**Task objective**
Copy out all lines of the listing below that hold "table".
***** Data excerpts
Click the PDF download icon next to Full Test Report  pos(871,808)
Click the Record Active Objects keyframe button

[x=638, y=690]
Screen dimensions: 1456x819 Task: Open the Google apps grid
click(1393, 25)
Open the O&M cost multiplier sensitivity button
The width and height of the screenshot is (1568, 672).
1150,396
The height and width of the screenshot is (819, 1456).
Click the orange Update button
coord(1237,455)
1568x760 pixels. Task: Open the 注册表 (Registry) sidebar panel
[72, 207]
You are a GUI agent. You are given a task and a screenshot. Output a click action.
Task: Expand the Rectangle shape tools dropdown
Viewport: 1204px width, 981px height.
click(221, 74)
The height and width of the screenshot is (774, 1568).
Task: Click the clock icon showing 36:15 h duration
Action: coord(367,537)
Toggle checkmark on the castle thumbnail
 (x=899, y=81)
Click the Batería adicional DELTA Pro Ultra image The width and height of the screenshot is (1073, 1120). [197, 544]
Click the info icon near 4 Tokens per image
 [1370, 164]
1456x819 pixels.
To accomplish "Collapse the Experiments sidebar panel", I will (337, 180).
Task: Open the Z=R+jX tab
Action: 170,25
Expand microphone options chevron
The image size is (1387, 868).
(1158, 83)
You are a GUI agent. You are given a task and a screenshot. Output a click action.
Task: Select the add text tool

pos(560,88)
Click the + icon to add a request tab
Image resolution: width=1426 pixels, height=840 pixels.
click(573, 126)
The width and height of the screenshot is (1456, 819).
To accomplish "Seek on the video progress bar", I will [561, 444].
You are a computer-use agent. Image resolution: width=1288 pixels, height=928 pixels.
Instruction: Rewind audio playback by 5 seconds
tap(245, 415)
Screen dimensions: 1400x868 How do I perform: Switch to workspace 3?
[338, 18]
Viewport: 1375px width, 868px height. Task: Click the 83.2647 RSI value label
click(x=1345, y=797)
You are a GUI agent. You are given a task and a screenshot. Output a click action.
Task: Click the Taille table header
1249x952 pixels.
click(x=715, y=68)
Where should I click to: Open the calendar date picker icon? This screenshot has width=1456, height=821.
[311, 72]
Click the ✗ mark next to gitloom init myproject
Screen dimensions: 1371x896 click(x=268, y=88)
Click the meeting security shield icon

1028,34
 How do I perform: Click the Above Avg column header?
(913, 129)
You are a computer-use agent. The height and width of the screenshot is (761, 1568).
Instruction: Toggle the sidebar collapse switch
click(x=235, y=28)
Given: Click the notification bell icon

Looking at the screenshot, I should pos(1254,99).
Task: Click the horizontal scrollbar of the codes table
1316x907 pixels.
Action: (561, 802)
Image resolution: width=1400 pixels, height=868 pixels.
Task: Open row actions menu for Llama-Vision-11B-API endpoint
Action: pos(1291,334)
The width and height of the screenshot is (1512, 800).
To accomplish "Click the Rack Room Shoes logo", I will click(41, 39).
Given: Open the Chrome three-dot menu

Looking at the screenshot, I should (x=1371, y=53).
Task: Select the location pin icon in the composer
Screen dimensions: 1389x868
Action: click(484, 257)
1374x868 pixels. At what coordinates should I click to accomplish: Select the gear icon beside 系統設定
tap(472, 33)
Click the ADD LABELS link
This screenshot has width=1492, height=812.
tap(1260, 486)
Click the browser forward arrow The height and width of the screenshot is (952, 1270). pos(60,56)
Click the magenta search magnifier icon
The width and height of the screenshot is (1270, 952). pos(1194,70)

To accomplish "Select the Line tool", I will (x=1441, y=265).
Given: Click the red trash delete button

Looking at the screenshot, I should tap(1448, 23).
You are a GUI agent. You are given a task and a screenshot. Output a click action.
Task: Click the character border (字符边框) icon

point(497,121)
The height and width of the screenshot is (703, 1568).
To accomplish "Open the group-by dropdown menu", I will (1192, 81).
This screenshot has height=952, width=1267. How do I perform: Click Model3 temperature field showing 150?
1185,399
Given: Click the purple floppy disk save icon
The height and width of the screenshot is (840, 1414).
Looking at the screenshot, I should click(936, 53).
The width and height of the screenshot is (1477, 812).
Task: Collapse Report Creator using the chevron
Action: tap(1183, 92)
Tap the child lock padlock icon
**********
**Response for this exercise**
Task: Click the Taille table header
Task: Click the horizontal scrollbar of the codes table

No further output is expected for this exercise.